先日、妻と二人で池袋に映画を見に行った。いつもならば東口からサンシャインの方向に向かうなり、南の方へ進むのであるが、今回は西口(というか、実は北口から出たのであるが)方面で、ロサ会館の方へと足を進めた。

ロサ会館はまだ独身の頃に、友人と二人でよく飲みに行ったところである。ビルの上の方に何軒かの飲み屋が入っており、行きつけの店もその中にあった。思い起こすと、友人の彼女と初めて会ったのも、その店だった。その彼女もすでに臨月で、やっと友人も子持ちとなる日が近づいてきた。

1階のゲームセンターでは、夢中で遊んでいるうちに、終電が終わってしまうことも、あったっけ。仕方がないので、深夜喫茶にいって、トーストを食べながら朝が来るのを待っていたものである。とは言っても、もう随分昔の話しで、さすがに結婚してからそんなバカな事はしていない。(違う件で夜中の3時に「ごめん、これから帰る」と妻に電話をして、タクシーで飛んで帰ったのはご愛嬌)

今回、映画を見に行ったのは、そのロサ会館の1階、入り口はぐるっと回った駅とは反対側の方にあった。開始時間に少し遅れてしまい、もう始まっている中でやっと入りこんだ。
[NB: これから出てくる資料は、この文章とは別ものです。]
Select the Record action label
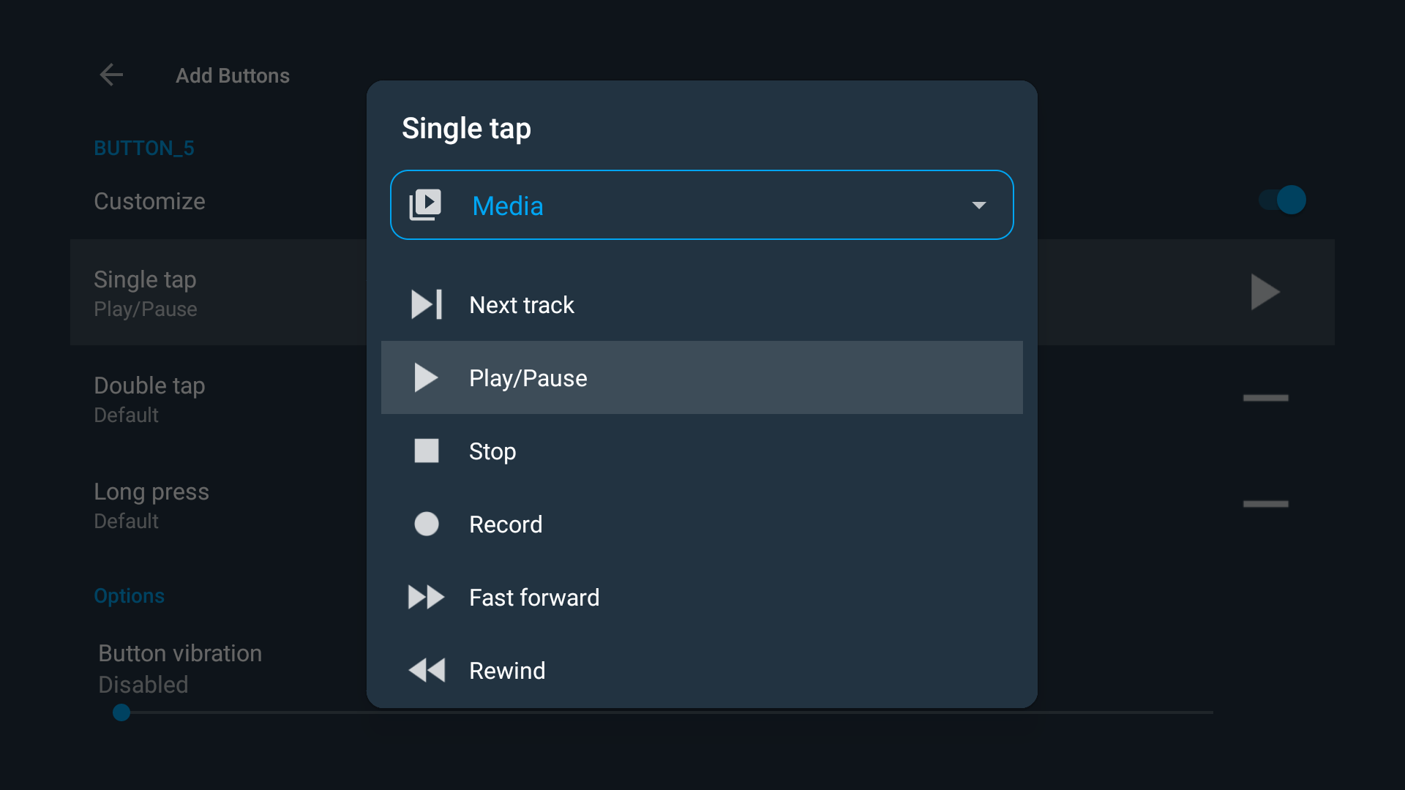Image resolution: width=1405 pixels, height=790 pixels. click(506, 524)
「のど自慢」という映画は、主人公の室井さんが、テレビの番組で「アジアの歌姫」として演歌のテープを売りながら、あちらこちらを歩いているのを見て、妻が妙に気に入ったようだ。私も他に見たい映画もなかったので、お付き合い。地方の町で、のど自慢に出ることを夢見ている人たちの、さまざまな生活模様と一緒に楽しい歌をいろいろと聞かせてくれる内容であった。

そう言えば、私の父親も、よく「のど自慢」を見ていたなー。私はどうも好きになれないので、結婚以来、ほとんど見ていない。父方の祖父などは、2回ものど自慢に出ているそうである。父も歌が大好きで、私たち子供の前でも、いつもいろいろな歌を歌っていた。祖父にならって、自分でも出場してみれば良かったのに。
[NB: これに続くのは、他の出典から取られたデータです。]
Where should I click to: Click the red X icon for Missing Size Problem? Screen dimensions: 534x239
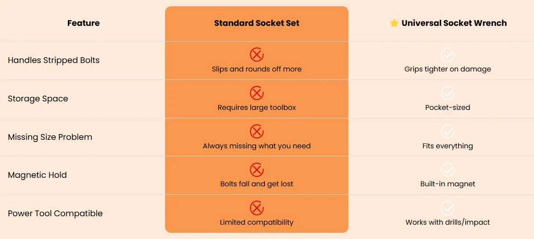tap(257, 131)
私は、小さい頃から弟・妹からも「お願いだから、お兄ちゃん、人前では歌わないで!!」といわれているくらい、歌には自信はない。しかし、やっぱり歌は大好きなので、子供の前でもよく歌っている。さすがにのど自慢に出ようなんぞと、大それたことは考えないが、映画を見ているうちに、あんな風に大勢の人の前で歌を歌えたら、さぞ良い気持ちなんだろうな、と思ってしまう。

子供の頃、西部劇を見た後映画館から出るときには、なんとなく腰を落とし、いつでも腰の拳銃を抜ける態勢で歩いていたっけ。映画は、見る人に夢を与えてくれる。久しぶりに思いっきり歌を歌いたくなったが、今度カラオケにでも行くのは、いつのことか。金もないが、時間がないのが、残念である。